Dear Certain Childless People,
I like you, and I appreciate all you add to the world, and I even, sometimes, envy your condition (only sometimes don’t freak out), but
lemmetellyasomethin.
YOU MAY KNOW A LOT OF THINGS, BUT YOU DON’T KNOW HOW TO BE A PARENT.
Not because you’re dumb, but rather, because you’ve never done it. It’s very simple.
What? What’s that you say? You had seven younger siblings? That must have been fun.
But it’s got nothing to do with parenting.
Oh, you’ve been a nanny for 10 years? Impressive. I’m sure you know how to babysit really well. But did you have vacations and get paid for taking care of those kids? Yes, yes you did. And were you the ONLY PERSON caring for them? No, no you were not.
And therefore, you don’t know what it’s like to be a parent. I realize I’m being repetitive here, but there seems to be just so much confusion with some of you.
Hmmmm? You work with kids every day? My condolences.
But you leave at the end of the day, right? And you can call in sick.
So yeah. You guessed it. Not a clue.
My goodness, you have a degree in child development? Excellent! I love degrees.
But having a degree in child development without having watched your own children develop is like having a degree in aviation without flying a plane: you may know a lot in theory, but you don’t know shit in practice.
And don’t you agree that until you’ve flown the damn plane you really have no idea what you’re talking about?
Not that you don’t know how children develop. I’m sure you do. What you DON’T KNOW, however, is what it’s like to parent those children who inspired your textbooks. You don’t know what it’s like, every day, on the ground. In reality. In life. In the home in the car in fucking everywhere.

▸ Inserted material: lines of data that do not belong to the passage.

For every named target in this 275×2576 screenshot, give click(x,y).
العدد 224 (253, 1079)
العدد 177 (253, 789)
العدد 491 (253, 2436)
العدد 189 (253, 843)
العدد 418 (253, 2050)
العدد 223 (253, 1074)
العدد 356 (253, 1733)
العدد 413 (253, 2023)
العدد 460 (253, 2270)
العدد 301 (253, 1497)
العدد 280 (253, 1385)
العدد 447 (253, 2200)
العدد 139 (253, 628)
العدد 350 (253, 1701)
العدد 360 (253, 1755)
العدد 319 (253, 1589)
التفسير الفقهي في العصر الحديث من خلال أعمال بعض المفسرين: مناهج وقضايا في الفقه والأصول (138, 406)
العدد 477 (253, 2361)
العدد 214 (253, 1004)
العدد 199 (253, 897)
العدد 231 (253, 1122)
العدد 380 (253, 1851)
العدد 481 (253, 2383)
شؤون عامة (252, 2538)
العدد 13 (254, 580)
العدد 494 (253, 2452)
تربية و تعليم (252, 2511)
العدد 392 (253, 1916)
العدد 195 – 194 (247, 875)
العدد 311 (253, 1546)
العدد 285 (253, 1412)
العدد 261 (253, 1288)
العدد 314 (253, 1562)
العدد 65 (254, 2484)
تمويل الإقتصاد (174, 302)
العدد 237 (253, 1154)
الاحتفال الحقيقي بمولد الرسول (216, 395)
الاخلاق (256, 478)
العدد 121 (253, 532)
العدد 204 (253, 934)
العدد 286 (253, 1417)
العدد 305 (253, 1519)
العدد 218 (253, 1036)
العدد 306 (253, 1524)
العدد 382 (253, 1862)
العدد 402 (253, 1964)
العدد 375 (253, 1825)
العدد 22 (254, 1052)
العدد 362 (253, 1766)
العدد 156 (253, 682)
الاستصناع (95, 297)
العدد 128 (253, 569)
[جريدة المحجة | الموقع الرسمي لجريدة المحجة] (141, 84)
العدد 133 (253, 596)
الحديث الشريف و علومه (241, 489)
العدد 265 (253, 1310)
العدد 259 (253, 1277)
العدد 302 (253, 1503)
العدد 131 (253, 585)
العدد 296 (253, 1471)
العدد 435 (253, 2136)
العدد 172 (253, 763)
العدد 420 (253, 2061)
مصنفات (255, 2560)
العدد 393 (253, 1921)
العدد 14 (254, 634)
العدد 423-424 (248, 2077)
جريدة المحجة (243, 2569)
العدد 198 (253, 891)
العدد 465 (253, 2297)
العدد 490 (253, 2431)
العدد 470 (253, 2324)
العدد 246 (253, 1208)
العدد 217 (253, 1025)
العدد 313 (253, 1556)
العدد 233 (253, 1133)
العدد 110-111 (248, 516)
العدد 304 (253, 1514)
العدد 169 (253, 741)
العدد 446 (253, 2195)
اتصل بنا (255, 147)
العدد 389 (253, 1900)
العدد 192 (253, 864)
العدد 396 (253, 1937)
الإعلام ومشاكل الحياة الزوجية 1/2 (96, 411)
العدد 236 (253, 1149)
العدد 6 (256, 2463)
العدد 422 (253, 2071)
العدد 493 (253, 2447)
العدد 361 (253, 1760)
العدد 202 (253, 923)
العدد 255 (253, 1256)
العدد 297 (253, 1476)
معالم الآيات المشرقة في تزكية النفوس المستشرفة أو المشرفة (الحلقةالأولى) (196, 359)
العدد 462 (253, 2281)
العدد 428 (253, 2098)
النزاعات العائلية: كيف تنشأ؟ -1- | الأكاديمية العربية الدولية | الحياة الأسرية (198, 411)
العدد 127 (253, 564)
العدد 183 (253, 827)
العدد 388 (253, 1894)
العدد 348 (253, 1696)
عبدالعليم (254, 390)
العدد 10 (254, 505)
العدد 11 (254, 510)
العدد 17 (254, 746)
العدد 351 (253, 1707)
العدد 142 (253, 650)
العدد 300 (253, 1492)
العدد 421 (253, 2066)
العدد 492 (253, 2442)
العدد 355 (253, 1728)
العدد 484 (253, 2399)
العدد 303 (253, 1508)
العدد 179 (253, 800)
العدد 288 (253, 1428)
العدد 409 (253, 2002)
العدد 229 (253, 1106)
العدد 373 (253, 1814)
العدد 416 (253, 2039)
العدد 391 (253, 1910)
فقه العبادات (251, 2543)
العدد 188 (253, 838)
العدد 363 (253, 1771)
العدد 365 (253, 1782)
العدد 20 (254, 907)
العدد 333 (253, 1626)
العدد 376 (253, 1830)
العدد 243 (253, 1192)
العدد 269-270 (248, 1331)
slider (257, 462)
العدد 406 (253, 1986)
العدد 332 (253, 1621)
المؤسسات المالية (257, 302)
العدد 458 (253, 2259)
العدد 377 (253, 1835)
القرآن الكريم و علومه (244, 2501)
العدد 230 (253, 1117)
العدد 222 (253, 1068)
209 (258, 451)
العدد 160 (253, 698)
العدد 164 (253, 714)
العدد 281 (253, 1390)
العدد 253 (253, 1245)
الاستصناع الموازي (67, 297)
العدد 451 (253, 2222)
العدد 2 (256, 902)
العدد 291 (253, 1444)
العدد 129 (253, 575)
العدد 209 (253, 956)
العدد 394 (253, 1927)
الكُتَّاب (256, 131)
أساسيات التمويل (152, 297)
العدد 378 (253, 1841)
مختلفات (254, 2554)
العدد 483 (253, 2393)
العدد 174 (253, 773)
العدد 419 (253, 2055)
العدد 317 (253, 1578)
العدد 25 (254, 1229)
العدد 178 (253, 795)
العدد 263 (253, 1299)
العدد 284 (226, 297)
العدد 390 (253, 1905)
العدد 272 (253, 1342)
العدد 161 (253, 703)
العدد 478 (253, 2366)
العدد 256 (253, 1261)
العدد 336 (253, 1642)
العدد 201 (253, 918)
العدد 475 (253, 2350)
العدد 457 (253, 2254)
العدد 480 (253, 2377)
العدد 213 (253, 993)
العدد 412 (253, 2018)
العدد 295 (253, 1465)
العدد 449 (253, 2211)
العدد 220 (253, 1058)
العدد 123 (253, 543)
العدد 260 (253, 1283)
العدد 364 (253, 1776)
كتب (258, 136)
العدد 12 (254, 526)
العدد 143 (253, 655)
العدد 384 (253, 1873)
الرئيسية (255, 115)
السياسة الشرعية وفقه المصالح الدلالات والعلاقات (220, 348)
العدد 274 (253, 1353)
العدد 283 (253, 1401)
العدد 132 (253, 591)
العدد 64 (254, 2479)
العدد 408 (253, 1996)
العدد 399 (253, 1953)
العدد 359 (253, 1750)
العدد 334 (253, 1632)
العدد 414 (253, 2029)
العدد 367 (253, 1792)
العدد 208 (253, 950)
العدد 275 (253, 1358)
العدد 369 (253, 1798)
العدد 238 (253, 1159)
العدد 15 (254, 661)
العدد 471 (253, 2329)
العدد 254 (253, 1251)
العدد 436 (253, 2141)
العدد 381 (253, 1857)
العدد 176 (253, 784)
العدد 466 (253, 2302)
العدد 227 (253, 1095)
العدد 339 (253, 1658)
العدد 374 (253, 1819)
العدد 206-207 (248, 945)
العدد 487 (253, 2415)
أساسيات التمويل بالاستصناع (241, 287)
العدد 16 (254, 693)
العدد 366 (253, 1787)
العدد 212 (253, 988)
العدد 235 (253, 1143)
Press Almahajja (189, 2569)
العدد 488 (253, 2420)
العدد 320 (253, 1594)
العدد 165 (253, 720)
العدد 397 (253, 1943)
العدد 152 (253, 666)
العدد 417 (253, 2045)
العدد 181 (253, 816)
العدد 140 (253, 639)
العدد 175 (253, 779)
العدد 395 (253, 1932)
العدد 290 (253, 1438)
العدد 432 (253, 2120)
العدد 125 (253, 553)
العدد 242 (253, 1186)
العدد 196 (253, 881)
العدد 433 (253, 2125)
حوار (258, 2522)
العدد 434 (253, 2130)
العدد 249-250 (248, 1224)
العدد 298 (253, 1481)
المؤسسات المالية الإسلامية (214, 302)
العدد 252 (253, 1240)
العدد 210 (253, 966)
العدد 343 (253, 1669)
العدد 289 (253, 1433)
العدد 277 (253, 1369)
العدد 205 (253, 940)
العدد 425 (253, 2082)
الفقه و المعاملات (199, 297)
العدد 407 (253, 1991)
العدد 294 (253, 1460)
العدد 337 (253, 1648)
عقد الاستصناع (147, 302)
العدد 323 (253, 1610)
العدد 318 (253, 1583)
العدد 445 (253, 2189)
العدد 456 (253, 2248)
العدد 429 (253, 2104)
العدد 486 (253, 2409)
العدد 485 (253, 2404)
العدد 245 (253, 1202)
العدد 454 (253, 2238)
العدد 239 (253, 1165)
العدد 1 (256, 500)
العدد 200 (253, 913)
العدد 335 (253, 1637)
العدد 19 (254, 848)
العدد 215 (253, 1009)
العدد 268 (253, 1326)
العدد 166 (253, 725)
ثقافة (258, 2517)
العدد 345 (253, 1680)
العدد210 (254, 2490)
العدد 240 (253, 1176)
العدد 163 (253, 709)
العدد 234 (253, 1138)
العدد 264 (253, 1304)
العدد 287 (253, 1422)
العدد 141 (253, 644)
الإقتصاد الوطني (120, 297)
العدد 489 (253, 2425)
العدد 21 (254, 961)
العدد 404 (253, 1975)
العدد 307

And to continue my little metaphor…if our friendly aviation student started running her mouth to actual pilots (you know, people who have flown a plane) – telling them how it is, instructing them, criticizing and critiquing them (based on all the facts she’s read in all those great books) – the pilots would just stare at her aghast, then possibly fall over laughing at her delusional ass.
How are you gonna tell me how to fly a plane when all you’ve done is READ about flying a plane?

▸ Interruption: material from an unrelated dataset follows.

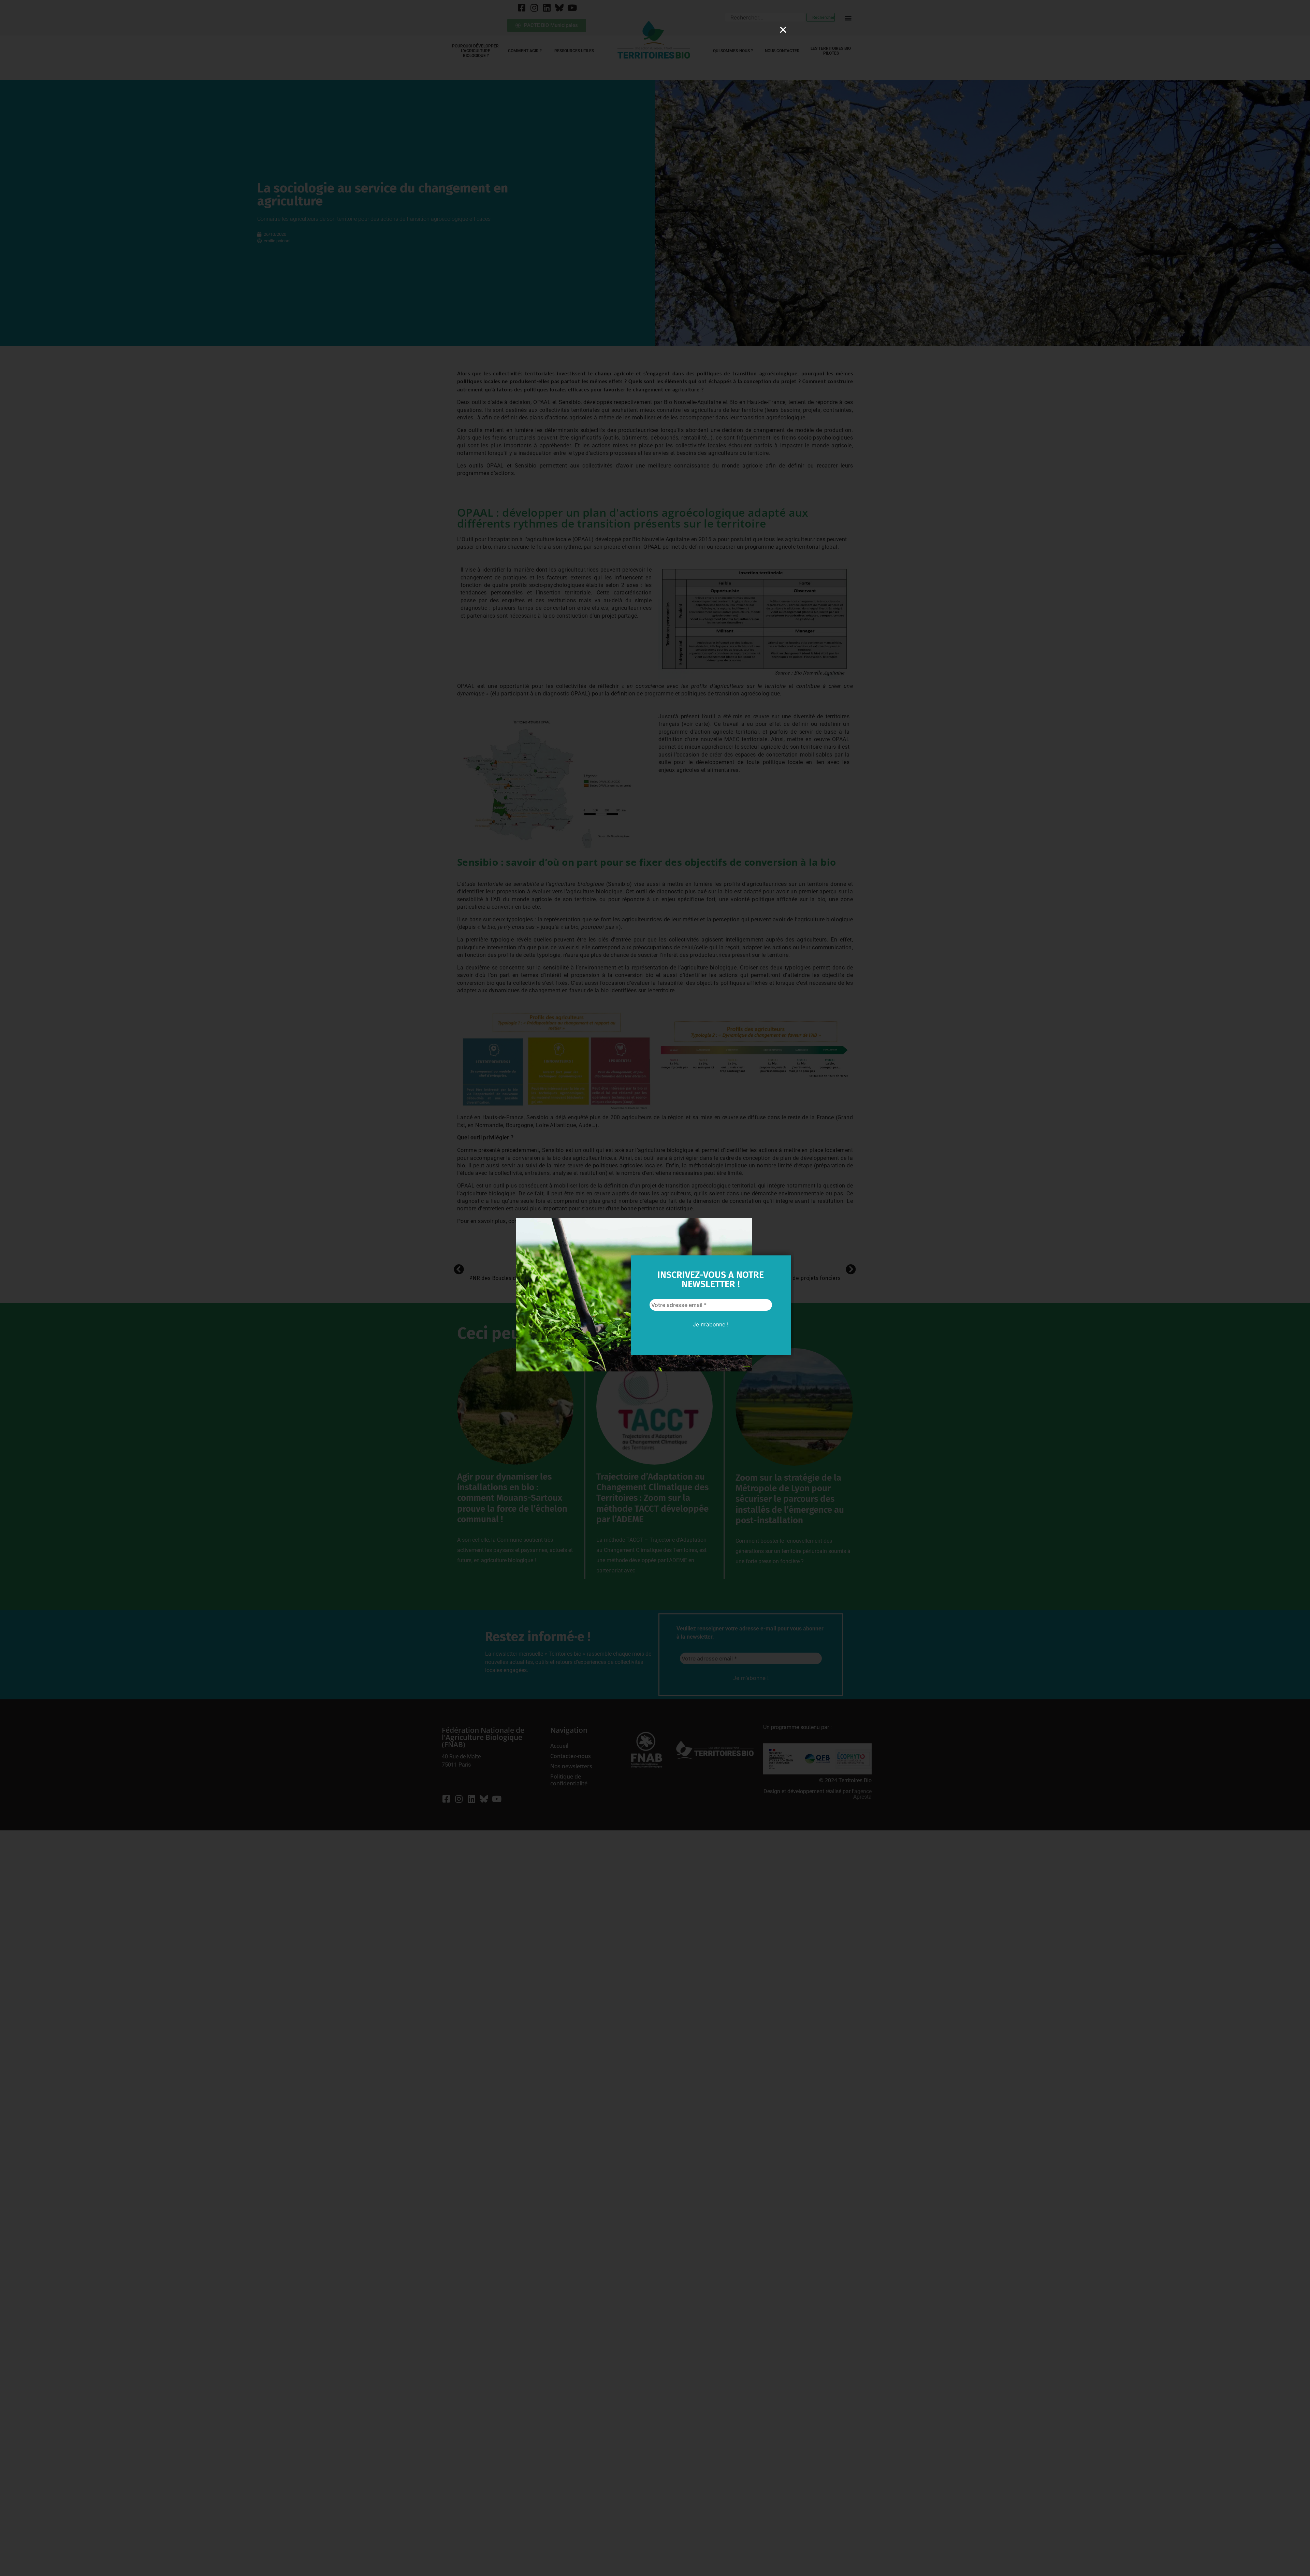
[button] (783, 30)
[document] (655, 1288)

Are you catching my metaphor here?
I hope so, because those of us with actual children are getting mighty tired of those certain members of the childless population
advising, criticizing, proselytizing, professing, ranting, raging, judging, lecturing
on a topic they know nothing about.
Giving helpful information about something you know about children is, well, helpful, but criticizing the way we parent as if you have actually done better is just wrong.
I know you think you know how to parent, and you see how we’re doing it all wrong, and how if you had kids they’d never be annoying or pee on the floor or fight with each other or spill shit in restaurants. And that’s cool. I’m sure that’s totally true. But maybe you could save all that preaching for when you’re surrounded with a bunch of your childless friends. You can all sit and compare theories about parenting (because sweetie that’s all you’ve got at this point) and feel super impressed with yourselves for having formed a staunch opinion on an experience you’ve never had. And of course, congratulate yourselves for the theoretical [perfect] children you will someday theoretically have.
And you know, how you’re just generally so much better than the rest of us.
Do you realize how insane that is?
Well, we do.
Because until you have had a child in your home 24-hours a day, seven days a week for years on end, and you are THE ONLY person there (well, and maybe your partner) to discipline, nurture and care for that child – the only one responsible for ALL their food, clothing, health care, education, love, nourishment and general well-being – until you’ve got somebody calling you “mom” or “dad” or, in other words YOU ARE ALL THEY HAVE…
Until you’ve done that, you don’t know shit about parenting. You do not know what it’s like.
And so, we cordially ask you, from the bottom of our hearts, to please, for the love of God, just shutthefuckup.
If you’d like to join the ranks of “people who know something about parenthood,” perhaps you could try, oh I don’t know, becoming a parent.
I know. Crazy talk.
But just think how much more effective your judgments would be if they were rooted in actual experience!
Because now? Well, now you just look ridiculous.
Sincerely,
The rest of us.
P.S. Still not convinced? Alright. I’ll make you a promise: you stop telling me how to parent and I’ll stop telling you how to be an adult without kids. OH WAIT. I’ve never done that. Because that would be fucking craaaaaaaazy.